Nowadays, companies with commercial interests instead of getting stuck in the court of law for resolving a dispute prefer to choose an alternative dispute resolution mechanism to quickly and effectively resolve a dispute. Out of the alternative dispute resolution mechanisms, arbitration is considered the most effective and preferred one because of the advantages that it provides to the parties, namely; confidentiality, flexibility, parties’ autonomy, time and cost efficiency and enforceability. Thus, the insertion of arbitration clauses in contracts is now both a trend and a necessity. 

However, merely inserting an arbitration clause as a boilerplate clause without modifying and resorting to it as per the needs of parties to make it enforceable renders its purpose futile and shall open the doors of litigation. This process of tailoring an effective arbitration clause has also to be done with much analysis, care, and diligence in EPC (Engineering, Procurement and Construction) contracts as the disputes arising out of construction contracts may be different. 

EPC contracts are highly technical and complex in nature, involving a multitude of parties (often international), which may raise issues such as seat, governing law, jurisdiction, joinder, consolidation, experts among others. Thus, although the arbitration clause may vary according to the nature of EPC contracts, certain fundamentals for drafting an effective arbitration clause in an EPC contract have to be duly noted.

What are EPC contracts?

An EPC (Engineering, Procurement and Construction) contract is an all-inclusive contract framework, which is prominently used in construction industry, involving detailed engineering designs to procuring equipments and materials to finally delivering a properly constructed entity within an agreed completion date, in consideration for a lump-sum contract price. Since a contractor is needed to deliver a complete facility, the other party only has to turn a key to begin working or running the facility, it is also known as a turnkey construction contract.

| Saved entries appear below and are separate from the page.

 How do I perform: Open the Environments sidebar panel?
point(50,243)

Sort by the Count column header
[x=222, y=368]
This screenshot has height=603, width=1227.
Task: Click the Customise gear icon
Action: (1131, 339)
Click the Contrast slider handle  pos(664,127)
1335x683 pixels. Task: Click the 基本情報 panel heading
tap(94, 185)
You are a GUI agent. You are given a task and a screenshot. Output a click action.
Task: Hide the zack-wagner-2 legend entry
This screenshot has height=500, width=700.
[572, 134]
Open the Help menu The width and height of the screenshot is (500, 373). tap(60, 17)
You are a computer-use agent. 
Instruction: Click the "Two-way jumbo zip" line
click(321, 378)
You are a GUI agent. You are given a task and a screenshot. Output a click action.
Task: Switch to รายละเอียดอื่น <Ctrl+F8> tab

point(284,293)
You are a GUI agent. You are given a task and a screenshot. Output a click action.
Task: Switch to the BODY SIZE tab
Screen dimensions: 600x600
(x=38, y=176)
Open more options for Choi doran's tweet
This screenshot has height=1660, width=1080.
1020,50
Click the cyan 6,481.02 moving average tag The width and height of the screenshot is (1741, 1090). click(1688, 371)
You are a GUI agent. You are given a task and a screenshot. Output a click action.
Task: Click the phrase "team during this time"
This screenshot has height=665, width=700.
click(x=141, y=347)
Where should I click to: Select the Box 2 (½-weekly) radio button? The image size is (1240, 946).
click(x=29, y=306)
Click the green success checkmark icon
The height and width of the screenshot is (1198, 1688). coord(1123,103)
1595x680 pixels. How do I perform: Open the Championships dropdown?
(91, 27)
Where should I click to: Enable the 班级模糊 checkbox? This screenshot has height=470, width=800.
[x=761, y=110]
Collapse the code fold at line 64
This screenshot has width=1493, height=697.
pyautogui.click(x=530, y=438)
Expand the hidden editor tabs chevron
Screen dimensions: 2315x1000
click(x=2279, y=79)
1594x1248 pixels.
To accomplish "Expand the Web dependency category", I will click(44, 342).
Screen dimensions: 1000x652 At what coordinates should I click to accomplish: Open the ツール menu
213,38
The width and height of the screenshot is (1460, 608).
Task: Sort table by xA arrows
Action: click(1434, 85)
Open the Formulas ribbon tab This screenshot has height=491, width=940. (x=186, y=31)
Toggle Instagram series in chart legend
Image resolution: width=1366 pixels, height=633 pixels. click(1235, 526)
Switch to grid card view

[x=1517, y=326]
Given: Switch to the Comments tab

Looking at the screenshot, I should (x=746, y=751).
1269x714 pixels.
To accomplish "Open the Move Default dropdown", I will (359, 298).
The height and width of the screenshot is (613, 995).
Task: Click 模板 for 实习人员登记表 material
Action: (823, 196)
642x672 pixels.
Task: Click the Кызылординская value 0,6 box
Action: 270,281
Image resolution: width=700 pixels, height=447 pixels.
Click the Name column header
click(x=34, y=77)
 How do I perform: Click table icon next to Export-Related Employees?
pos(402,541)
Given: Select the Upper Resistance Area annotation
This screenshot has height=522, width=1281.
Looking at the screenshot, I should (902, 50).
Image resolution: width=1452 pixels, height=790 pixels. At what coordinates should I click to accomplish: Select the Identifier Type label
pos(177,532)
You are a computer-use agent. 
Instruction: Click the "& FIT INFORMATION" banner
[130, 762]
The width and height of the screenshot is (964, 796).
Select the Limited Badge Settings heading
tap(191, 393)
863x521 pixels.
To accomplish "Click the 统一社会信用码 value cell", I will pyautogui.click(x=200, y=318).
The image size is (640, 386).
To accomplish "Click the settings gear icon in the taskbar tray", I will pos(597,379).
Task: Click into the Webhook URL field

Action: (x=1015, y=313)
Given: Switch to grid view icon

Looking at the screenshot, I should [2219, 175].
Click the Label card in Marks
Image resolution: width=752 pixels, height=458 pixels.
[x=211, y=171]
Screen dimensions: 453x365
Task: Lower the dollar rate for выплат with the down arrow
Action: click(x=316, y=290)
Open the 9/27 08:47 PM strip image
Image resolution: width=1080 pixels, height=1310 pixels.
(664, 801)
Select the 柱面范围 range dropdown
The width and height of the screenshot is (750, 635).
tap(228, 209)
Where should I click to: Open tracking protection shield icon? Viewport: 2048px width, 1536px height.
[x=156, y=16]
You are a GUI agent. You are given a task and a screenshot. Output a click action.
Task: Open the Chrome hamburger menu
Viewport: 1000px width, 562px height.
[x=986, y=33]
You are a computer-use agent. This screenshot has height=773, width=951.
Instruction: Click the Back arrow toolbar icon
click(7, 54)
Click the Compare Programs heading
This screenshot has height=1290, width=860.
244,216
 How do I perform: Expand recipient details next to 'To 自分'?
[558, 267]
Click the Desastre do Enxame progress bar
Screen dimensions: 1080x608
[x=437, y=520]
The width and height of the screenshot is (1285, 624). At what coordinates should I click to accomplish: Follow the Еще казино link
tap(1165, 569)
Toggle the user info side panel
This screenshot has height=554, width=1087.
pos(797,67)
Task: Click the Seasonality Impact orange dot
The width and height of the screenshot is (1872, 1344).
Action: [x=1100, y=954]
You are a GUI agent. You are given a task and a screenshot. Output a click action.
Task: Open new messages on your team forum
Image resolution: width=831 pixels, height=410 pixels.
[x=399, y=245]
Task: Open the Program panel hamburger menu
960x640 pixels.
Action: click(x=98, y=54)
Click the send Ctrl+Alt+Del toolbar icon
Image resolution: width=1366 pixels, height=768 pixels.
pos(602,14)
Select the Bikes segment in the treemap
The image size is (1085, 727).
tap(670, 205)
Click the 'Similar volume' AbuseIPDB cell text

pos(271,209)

An EPC contract is large in scope carrying out detailed performance obligations of a greater number of parties than usual commercial contracts such as that of employer, contractor, sub-contractor, project management consultant, designer, supplier among others, with their independent commercial relationships, making it quite complex. This also increases the scope of disputes to not only the design, quality and timelines of an EPC contract but also includes the obligations and rights of participants and allocating risks; providing arbitration as the timely and effective dispute resolution mechanism. 

Thus, a well drafted EPC contract must adhere to limiting the contractual obligations of the different parties with the main contractor and further minimise cross claims of other contractors.

Significance of arbitration in EPC contracts

Arbitration, whether domestic and international, is considered as the preferred mode of dispute resolution in EPC contracts, due to the vast number of disputes involved and its underlying complexities, which differs from other commercial disputes as EPC contracts are broad in scale, often include several parties with separate contractual arrangements and disputes which may cover millions or billions amount of money. 

Further, the construction projects’ timelines span years, with crucial documents generated every day by thousands of witnesses, from original planning to engineering, fabrication, and commissioning. As a result, complex conflicts are to be investigated and assessed along with expert testimony; and a massive amount of data is required to be analysed and tested. Arbitration is thus favourable in construction disputes as it provides the parties the flexibility and autonomy to prepare and present their cases effectively.

Other significance of choosing arbitration as the preferred mode of dispute resolution are:

  • A fixed timeline is provided for completion of the arbitration.
  • As a lot of data is involved and for arbitral proceedings, a large degree of privacy is indeed needed by the parties which is provided in arbitration.
  • Selection of seasoned arbitrators (judges) who have significant experience in construction-related disputes is allowed to the parties.
  • As a lot of parties may be involved, complex disputes may arise, arbitration allows settlement of disputes between parties at any stage of the arbitration, which can be passed as a tribunal award and enforced as a court decree.
  • In contrast to the myriad forms of appeal available in litigation, which merely prolong adjudication, the arbitration award is definitive and enforceable as a civil court decree.
  • As international parties may be involved or where the seat of arbitration may be international, award passed in arbitration is enforceable on a near-worldwide basis, as opposed to the limited recognition of in-court judgments.
  • International parties favour arbitration since it avoids having to litigate in the other party’s home country’s courts or exposing themselves to an unknown legal system.
  • In the entire arbitration process, judicial intervention is and can be made minimal, including non-interference with the execution of arbitral awards on merits.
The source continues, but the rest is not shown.